From What Do You Do with an Idea?

This post could conceivably be the third or fourth time I’ve declared I’m going back to blogging.  And it’s true this time too. Though there’s also more this time.  As before, I’ll be blogging mostly about education, including non-jargony summaries/reviews of current educational research.  I also do a fair amount of professional development work with classroom teachers, so have included a page with some information about that.  Near future additions include the typical academic stuff of CV and publication links (though most of those are available at the ResearchGate or Academia.edu links on the About page).  And I may begin migrating course information over here as Blackboard continues to disappoint in both general and specific ways.

This return to blogging is my small contribution to the Reclaim Your Domain movement, which is about reclaiming and owning your digital identity and stuff.  In my reading up on this idea, I’ve found it gets really technical really fast. And while I actually did a fair bit of computer programming in high school (considering it was the early ’90s), I’m a neophyte in coding/internet world of today.  I know just enough HTML to add line breaks and such.  I do care, though, about who owns my stuff and I generally want that person to be me.  And this idea of ownership it can be explained with less code and fewer acronyms.

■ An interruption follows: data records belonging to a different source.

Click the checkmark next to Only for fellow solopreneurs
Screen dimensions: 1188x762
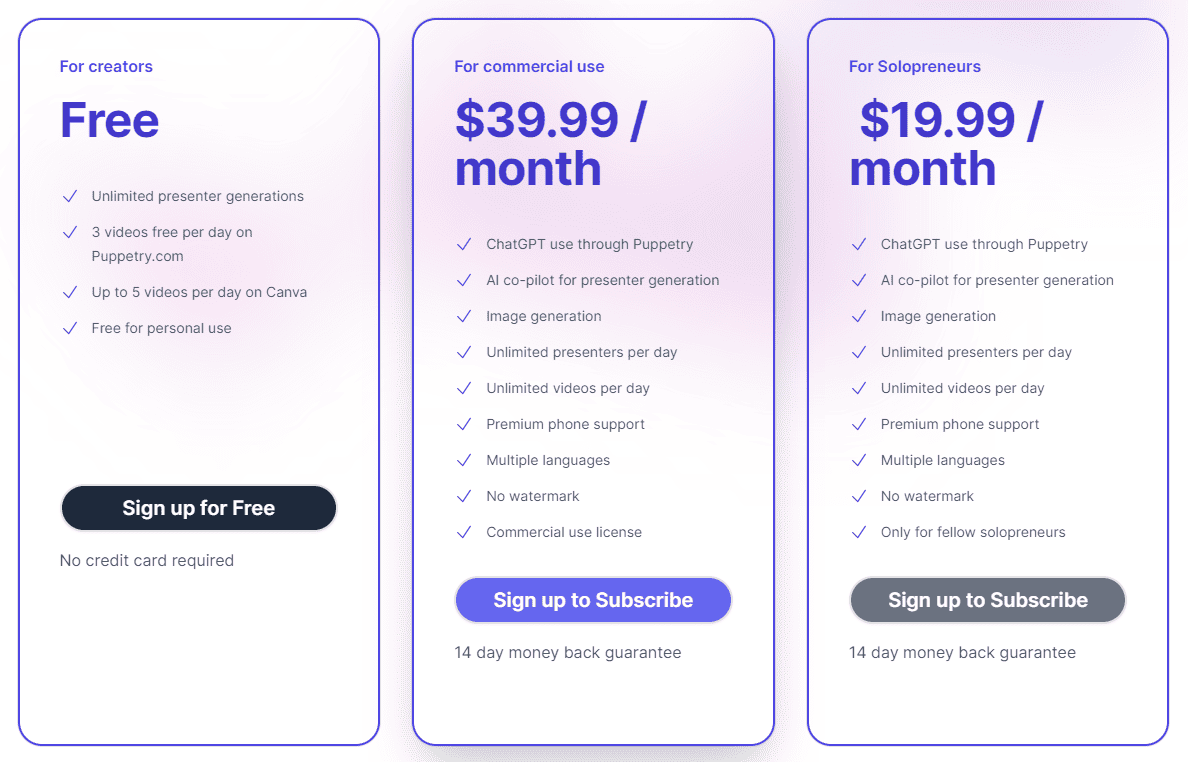coord(858,532)
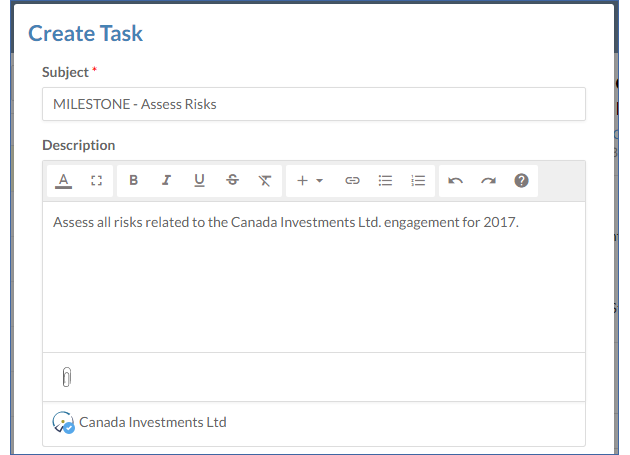Click the Subject field with MILESTONE text

[x=313, y=104]
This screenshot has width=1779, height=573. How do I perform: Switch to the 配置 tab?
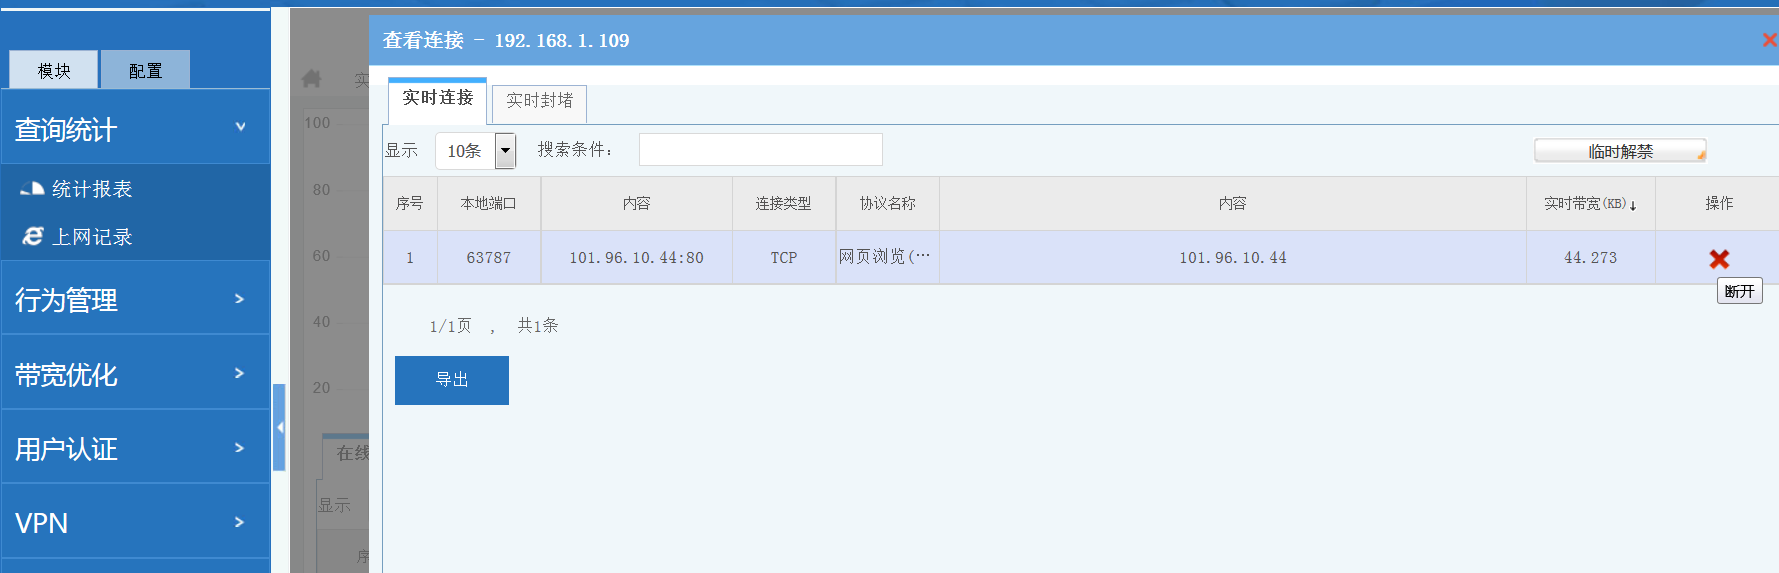(x=145, y=70)
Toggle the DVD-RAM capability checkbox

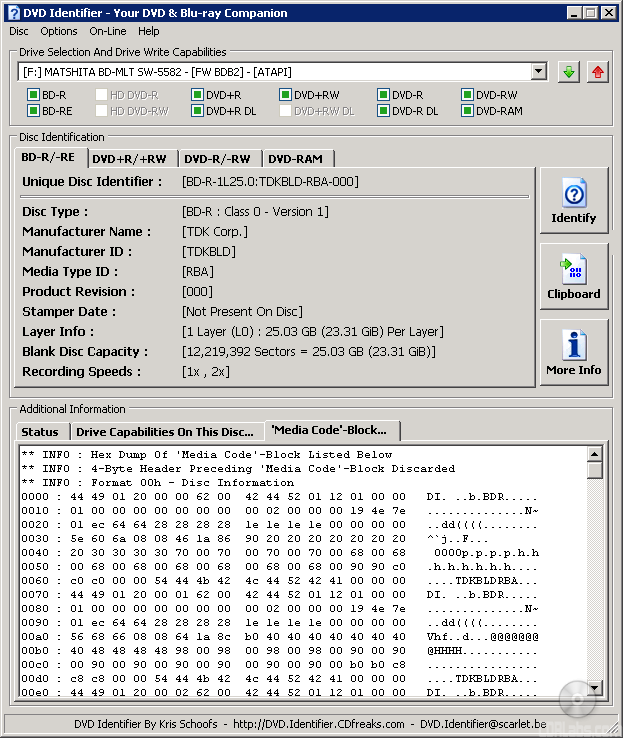[467, 111]
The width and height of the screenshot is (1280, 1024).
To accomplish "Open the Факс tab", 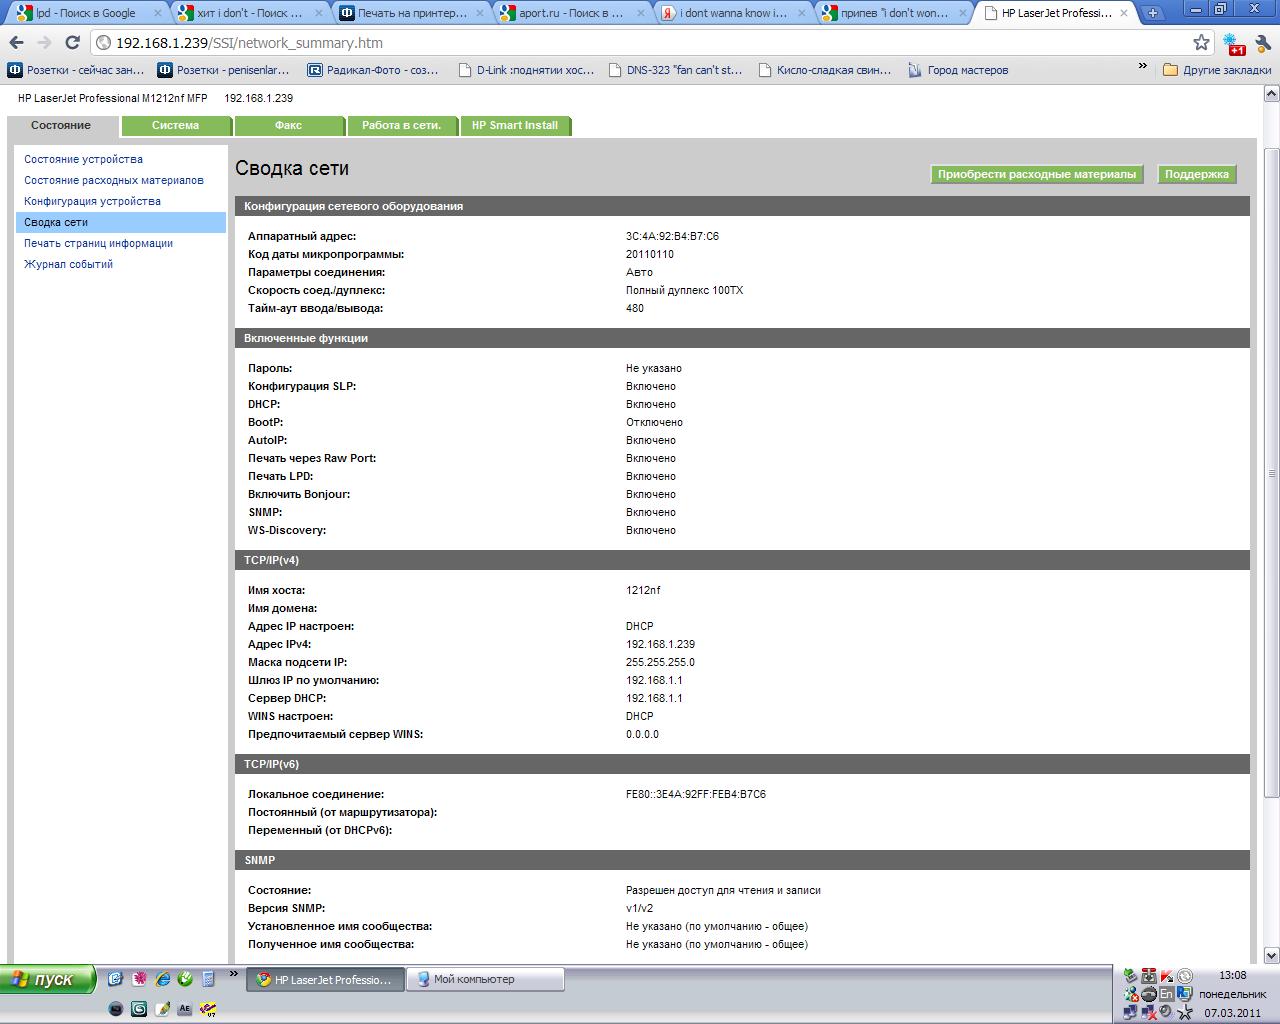I will pos(288,125).
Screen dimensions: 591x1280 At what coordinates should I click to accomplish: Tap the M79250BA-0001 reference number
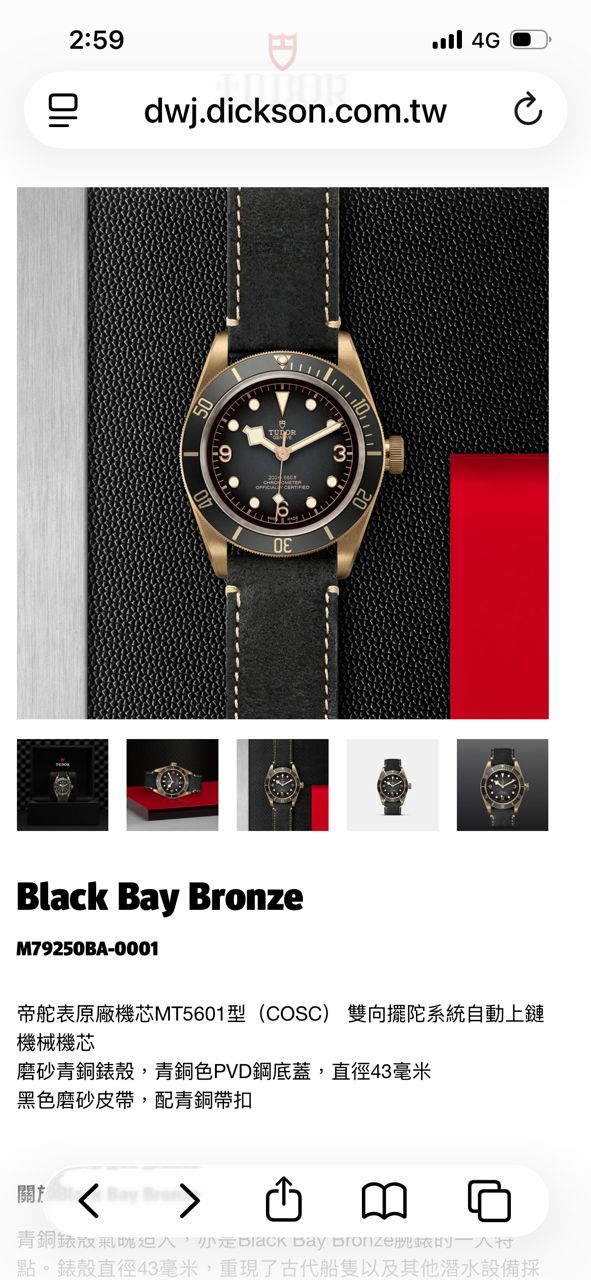[88, 948]
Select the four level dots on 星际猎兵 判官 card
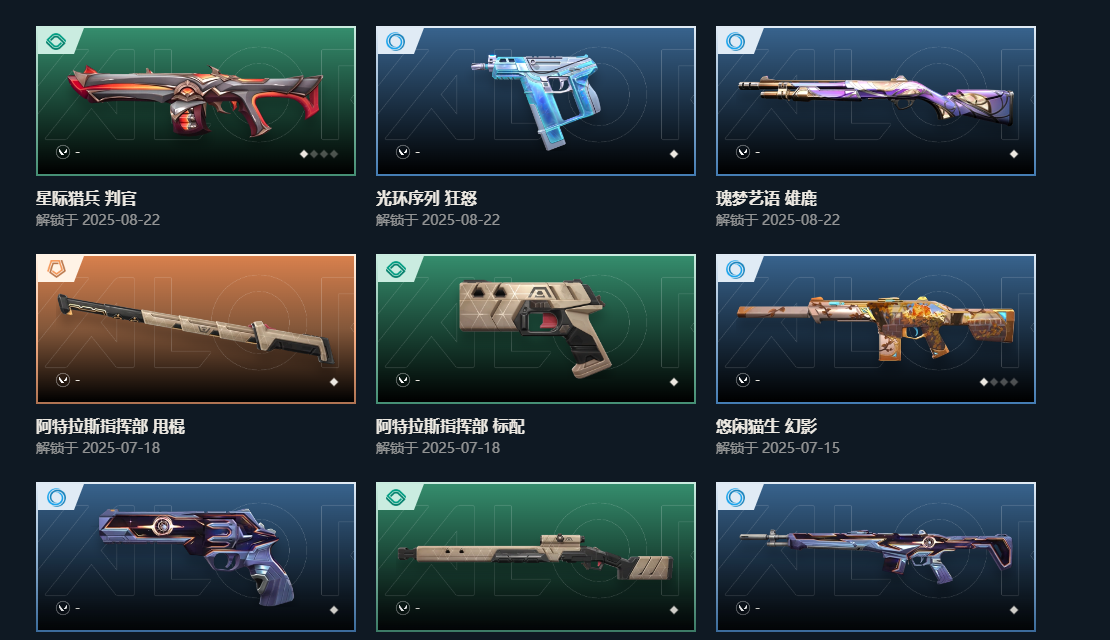The height and width of the screenshot is (640, 1110). click(319, 154)
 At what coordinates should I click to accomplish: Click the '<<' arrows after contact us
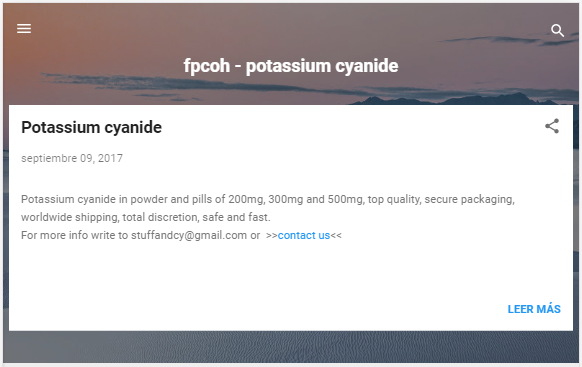pos(336,236)
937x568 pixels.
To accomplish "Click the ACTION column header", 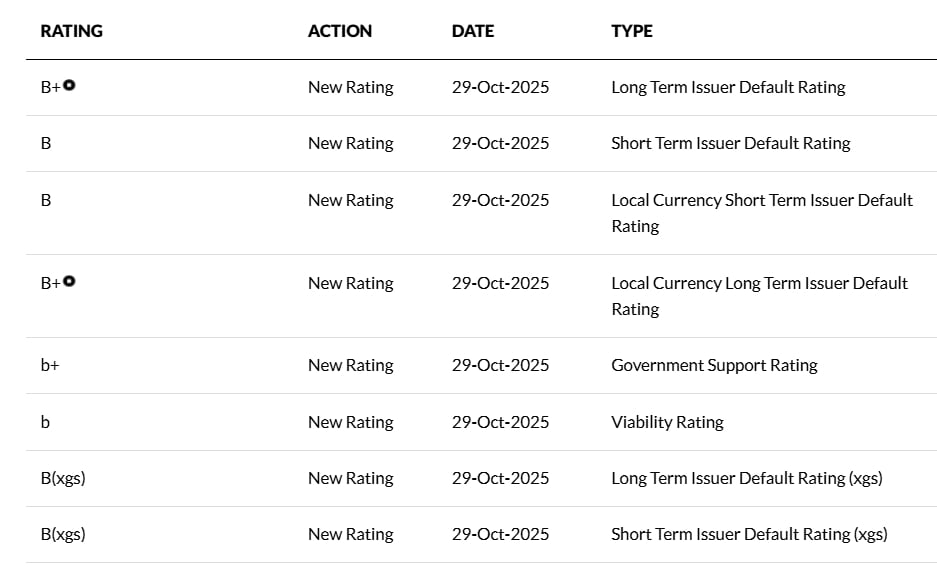I will (x=340, y=31).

As part of reclaiming my digital identity, I consolidated almost all of my various blog posts–going back 12 or so years–here. The Edublogs moved seamlessly (unsurprising given it’s the same platform). The Medium move didn’t work because their email got caught in my junk mailbox and by the time I discovered it, I’d already just cut and pasted.  And, in the course of the Blogger migration, all of the post titles disappeared.  So I’ll be spending a few months revisiting those, re-titling them, and publishing them.